HÖST !
Bugün İBBŞT’da hâkim olan zihniyeti talihsiz bir kelimeye
indirgemiş bulunuyoruz, ‘Höst’. İleride bu dönemi hatırlayacak olanlar ‘Höst
Dönemi’ deseler çok da yanlış olmayacak. İBBŞT’nı yöneten sanatçılar,
hoşlanmadıkları bir eleştiriye karşı anlamlı(!) buldukları bir kelimeyle cevap
veriyor, ‘höst’. Kendilerince ‘höst’ün anlamlı
bir temeli var o da Muhsin Ertuğrul’un 1 Mart 1930’da yazdığı yazı. (http://tiyatromuzesi.org/drupal/muhsin_ertugrul/ihtisas_isi)
İBBŞT sanatçıları içinde ‘okuyan’ biri yok mu merak ediyorum
doğrusu. Cyrano’nun dediği gibi bir ders vereyim, gençler öğrensin bari,
yaşlılardan umudum yok. Muhsin Ertuğrul o yazısının içinde ‘ömrümüzü törpüledik’

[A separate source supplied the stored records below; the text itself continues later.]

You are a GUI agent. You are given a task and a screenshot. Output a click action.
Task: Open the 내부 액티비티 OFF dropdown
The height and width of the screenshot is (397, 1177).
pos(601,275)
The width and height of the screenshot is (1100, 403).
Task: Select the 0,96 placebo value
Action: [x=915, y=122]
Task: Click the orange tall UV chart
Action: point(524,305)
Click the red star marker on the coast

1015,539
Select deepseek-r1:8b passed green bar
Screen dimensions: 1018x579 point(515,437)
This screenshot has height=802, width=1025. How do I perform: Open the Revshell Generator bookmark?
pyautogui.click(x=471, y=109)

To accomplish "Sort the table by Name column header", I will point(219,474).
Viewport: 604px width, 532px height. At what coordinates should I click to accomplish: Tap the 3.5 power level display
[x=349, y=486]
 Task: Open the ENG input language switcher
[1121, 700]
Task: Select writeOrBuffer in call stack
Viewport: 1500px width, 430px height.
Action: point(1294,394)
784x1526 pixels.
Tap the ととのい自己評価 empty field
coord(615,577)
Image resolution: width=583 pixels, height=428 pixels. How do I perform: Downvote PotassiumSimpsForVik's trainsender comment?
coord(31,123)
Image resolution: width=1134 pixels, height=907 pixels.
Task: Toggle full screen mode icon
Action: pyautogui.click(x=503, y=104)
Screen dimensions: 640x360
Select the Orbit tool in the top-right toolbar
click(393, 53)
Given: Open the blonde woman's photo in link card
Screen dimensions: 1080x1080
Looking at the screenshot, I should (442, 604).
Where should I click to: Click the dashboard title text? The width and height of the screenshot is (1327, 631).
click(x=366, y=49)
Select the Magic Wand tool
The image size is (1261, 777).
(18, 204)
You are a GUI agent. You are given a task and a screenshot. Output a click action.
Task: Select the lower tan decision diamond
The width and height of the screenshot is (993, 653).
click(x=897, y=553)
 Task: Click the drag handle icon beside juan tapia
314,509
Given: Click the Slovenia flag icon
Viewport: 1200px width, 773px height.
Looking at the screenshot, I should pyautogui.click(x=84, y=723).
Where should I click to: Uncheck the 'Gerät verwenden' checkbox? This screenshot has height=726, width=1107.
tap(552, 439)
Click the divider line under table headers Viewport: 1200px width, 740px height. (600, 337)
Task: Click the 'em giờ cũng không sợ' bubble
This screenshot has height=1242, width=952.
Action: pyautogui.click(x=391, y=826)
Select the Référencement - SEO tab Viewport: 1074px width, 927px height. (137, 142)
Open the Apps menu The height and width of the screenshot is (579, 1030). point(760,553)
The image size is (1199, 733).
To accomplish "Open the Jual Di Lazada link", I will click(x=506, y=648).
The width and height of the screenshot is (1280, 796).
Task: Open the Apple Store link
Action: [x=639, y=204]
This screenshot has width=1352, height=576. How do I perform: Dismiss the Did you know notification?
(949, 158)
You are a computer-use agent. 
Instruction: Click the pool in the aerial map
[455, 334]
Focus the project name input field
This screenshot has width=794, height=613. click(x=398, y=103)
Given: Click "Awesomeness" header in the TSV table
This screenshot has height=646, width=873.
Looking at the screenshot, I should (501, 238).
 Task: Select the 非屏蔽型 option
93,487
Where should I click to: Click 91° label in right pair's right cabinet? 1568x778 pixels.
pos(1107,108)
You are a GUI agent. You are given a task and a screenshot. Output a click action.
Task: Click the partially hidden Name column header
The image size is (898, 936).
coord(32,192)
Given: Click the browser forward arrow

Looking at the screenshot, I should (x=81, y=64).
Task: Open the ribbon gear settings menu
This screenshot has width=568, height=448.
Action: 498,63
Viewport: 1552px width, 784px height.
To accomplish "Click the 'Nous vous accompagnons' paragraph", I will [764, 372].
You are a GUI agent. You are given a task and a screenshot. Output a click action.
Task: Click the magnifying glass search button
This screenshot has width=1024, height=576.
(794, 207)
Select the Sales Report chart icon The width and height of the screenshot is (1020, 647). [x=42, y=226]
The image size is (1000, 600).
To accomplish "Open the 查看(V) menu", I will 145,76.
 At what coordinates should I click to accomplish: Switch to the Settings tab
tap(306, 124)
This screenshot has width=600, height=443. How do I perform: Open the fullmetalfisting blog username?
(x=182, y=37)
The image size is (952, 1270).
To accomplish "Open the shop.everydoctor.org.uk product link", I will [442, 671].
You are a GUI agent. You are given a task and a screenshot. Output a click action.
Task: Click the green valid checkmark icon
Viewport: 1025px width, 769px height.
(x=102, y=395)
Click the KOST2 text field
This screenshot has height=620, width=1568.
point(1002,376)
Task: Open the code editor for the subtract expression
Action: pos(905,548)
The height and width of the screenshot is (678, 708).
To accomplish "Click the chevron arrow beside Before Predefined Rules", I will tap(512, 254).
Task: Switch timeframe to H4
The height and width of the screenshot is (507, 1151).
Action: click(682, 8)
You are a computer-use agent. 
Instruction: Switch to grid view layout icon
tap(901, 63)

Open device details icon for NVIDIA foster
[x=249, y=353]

demiş bazıları ‘ben gençleri törpüleyeceğim’ diyor. Aradaki fark bundan daha
iyi ortaya konamaz değil mi!
Muhsin Ertuğrul Türk Tiyatro’su için yazmış, polemikler
yapmış, kavgalar etmiş, mücadele içinde bir ömür yaşamış. (Sadece röportaj
vermemiş.) Bazı yazdıklarından alıntılar yaptım:
“Ne gariptir ki o
zaman hey’et-i idareye işten anlamadıklarını, bu işi başaramayacaklarını
söylediğim zaman bana kızmışlardı. Halbuki ben bir kunduracının bana ‘potin nasıl yapıldığını sen bilmiyorsun’
demesine kızmam. Çünkü bu onun sanatıdır, benim değil. Şüphesiz ki tiyatroya
ait herhangi bir hususu benim mesleğim olmak dolayısıyla o hey’et azalarından
fazla bilmem benim için tefahür(övünme) meselesi değil borçtur, vazifedir.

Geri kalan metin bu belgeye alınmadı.